Short bouts of intermittent exercise throughout the day may be better than one vigorous workout in convincing your brain that you are full, according to a new study published in the journal Obesity.
The researchers, from the United States and Murdoch University, set out to find how the appetite-regulating hormone Peptide YY (PYY) fluctuates with intermittent or continuous exercise.
The research team asked the 11 participants to do no exercise on day one, to do a one-hour morning exercise session on day two, and to do 12 five-minute bouts of exercise throughout the third day day.
Blood was drawn every 15 minutes to assess hormones and the subjects were asked to rate their levels of hunger.
The researchers didn’t note any difference in PYY levels when comparing the two forms of exercise.
But on the day the participants did shorter bursts of exercise more regularly, they reported feeling up to 32% fuller between 1pm and 3pm. They also felt fuller between 3pm and 5pm.
Study co-author Tim Fairchild, from Murdoch University’s School of Psychology and Exercise, said a regime of shorter exercise sessions presented a promising alternative for weight maintenance and weight loss.
“Staying physically active at work and home is critical for maintaining low levels of hunger,” he said.
But it’s not just a matter of standing up a few more times at work. “You do actually have to go for a fairly hard five minute walk in order to see any benefits,” Dr Fairchild said.
Associate Professor Tim Crowe, from Deakin University, said the research built on existing evidence that people felt hungry after exercise, which could cause them to eat more.
“But the overall benefit of exercise in helping with weight loss clearly puts it on the right side of the ledger,” said Professor Crowe, who was not involved in the study.
“The key message though is that Australians are nowhere near active enough, and for someone trying to keep their weight in check, then at least 60 minutes a day of physical activity is needed.
"For busy people, this latest research shows that getting your ‘dose’ of exercise in many small five or ten minute chunks all throughout the day could be just as effective as sweating it out at the gym.”
David Dunstan said the next step was to work out how the finding translated to people’s working lives.
The researchers “used a more moderate intensity type approach, that’s where some people may start sweating while they’re exercising,” he said.
“But what happens when you start scaling this down to what is practical and meaningful? You could go and walk the stairs but you’re going to be in your work clothes,” he said.
“So what can people fit into their daily lives without too much disruption to their productivity?”
Professor of Medicine at the University of Melbourne, Joseph Proietto, said the study was well designed but with just 11 participants, the numbers were small.
“It would be useful if someone would undertake a repeat study with more subjects,” he said.
Professor Proietto said that although the researchers examined PYY, there were many other hormones that could also affect appetite, including ghrelin (which stimulates hunger) and insulin.

Provided material ->
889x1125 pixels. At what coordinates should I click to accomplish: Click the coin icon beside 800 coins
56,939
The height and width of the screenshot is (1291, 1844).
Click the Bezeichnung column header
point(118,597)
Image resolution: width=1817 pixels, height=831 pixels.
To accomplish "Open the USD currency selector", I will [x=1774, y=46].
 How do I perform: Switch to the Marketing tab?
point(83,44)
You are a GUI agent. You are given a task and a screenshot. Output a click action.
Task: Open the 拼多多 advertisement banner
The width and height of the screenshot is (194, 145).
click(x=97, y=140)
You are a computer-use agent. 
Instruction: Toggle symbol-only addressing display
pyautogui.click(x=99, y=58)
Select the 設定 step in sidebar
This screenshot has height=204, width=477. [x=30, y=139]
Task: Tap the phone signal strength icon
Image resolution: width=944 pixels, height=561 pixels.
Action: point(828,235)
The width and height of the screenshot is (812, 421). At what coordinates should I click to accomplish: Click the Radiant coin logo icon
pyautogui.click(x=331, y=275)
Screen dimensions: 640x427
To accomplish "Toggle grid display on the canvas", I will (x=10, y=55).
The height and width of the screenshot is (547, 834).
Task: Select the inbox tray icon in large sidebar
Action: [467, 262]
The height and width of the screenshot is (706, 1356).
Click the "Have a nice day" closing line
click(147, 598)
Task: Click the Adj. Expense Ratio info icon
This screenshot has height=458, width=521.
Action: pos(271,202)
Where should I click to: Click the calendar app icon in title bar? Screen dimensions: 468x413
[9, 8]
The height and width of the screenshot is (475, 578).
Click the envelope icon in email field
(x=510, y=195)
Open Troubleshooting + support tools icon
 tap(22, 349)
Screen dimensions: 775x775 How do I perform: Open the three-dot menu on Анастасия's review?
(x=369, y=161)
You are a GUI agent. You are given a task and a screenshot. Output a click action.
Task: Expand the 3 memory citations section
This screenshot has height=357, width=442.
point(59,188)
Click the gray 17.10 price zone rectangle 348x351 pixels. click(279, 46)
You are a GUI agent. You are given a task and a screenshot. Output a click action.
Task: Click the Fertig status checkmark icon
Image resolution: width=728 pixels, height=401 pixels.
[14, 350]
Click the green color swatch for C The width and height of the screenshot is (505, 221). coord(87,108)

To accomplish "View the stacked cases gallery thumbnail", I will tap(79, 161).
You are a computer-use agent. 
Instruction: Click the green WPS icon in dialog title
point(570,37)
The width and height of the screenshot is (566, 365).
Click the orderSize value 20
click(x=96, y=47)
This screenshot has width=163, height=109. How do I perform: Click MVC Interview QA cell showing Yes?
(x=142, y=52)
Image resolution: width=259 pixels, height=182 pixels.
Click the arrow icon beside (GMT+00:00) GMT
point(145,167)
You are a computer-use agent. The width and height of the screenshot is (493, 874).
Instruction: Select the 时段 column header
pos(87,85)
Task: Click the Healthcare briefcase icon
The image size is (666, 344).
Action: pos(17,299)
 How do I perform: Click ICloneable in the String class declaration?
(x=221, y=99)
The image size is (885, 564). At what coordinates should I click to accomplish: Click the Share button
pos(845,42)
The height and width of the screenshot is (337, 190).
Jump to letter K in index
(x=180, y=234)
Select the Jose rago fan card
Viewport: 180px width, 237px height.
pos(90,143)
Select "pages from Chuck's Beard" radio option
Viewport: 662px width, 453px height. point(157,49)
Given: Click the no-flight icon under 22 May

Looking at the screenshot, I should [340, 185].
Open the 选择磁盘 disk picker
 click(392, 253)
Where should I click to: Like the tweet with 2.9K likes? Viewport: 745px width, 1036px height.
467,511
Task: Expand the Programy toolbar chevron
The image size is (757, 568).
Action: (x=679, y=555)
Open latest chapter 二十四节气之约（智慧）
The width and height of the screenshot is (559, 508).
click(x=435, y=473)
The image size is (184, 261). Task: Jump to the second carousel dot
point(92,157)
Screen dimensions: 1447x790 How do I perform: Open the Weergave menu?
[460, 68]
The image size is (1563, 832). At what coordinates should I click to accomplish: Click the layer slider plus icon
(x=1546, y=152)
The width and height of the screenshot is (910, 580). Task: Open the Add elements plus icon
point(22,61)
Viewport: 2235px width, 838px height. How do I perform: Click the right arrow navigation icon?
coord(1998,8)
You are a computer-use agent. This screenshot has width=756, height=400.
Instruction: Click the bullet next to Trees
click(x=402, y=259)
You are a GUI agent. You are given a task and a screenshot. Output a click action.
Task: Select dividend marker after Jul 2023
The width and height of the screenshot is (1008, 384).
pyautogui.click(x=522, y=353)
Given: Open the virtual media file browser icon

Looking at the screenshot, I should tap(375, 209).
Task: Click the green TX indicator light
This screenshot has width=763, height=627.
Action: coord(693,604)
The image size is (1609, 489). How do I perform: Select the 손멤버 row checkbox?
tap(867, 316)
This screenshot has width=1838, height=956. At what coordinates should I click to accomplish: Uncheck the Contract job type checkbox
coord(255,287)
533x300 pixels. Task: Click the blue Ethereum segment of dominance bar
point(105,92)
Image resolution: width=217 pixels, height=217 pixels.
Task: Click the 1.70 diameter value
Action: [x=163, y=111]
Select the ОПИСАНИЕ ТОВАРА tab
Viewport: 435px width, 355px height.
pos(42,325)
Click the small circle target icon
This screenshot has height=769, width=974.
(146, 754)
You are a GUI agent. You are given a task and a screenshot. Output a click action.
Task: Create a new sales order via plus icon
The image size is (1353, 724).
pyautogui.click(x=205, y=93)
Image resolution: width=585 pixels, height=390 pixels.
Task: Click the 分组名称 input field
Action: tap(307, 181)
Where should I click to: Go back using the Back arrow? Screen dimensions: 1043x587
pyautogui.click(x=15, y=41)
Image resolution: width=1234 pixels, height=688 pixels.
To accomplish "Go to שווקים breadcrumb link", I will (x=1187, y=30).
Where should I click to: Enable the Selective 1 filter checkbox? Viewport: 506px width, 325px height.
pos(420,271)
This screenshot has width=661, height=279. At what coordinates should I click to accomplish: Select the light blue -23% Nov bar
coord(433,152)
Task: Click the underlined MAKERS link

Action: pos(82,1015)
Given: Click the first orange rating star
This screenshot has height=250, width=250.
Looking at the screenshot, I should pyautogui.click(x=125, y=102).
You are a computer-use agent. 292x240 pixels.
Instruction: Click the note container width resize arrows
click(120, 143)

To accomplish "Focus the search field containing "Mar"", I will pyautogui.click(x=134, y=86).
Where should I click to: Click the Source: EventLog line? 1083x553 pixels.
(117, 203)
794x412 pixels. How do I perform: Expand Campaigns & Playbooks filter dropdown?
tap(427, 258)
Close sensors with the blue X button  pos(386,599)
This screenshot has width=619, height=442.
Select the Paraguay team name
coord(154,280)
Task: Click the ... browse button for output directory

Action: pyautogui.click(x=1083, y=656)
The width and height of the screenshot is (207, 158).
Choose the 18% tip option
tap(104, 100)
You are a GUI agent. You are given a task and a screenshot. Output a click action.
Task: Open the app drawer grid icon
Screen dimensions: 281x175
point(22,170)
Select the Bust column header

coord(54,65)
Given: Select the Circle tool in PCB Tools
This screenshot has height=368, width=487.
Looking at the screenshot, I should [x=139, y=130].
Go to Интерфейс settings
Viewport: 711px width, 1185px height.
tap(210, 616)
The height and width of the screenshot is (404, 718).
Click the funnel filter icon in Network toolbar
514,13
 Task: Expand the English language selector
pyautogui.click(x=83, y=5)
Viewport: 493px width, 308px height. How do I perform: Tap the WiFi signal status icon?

Action item ->
Decide whether each statement below agrees with the exercise study article. Answer yes or no for each, and quote the words of the article that settle it.
1. The researchers found a difference in PYY levels between the two forms of exercise.
2. Eleven participants took part in the study.
3. Tim Crowe was involved in the study.

Response to the exercise ->
1. No: "The researchers didn’t note any difference in PYY levels when comparing the two forms of exercise."
2. Yes: "The research team asked the 11 participants"
3. No: "who was not involved in the study."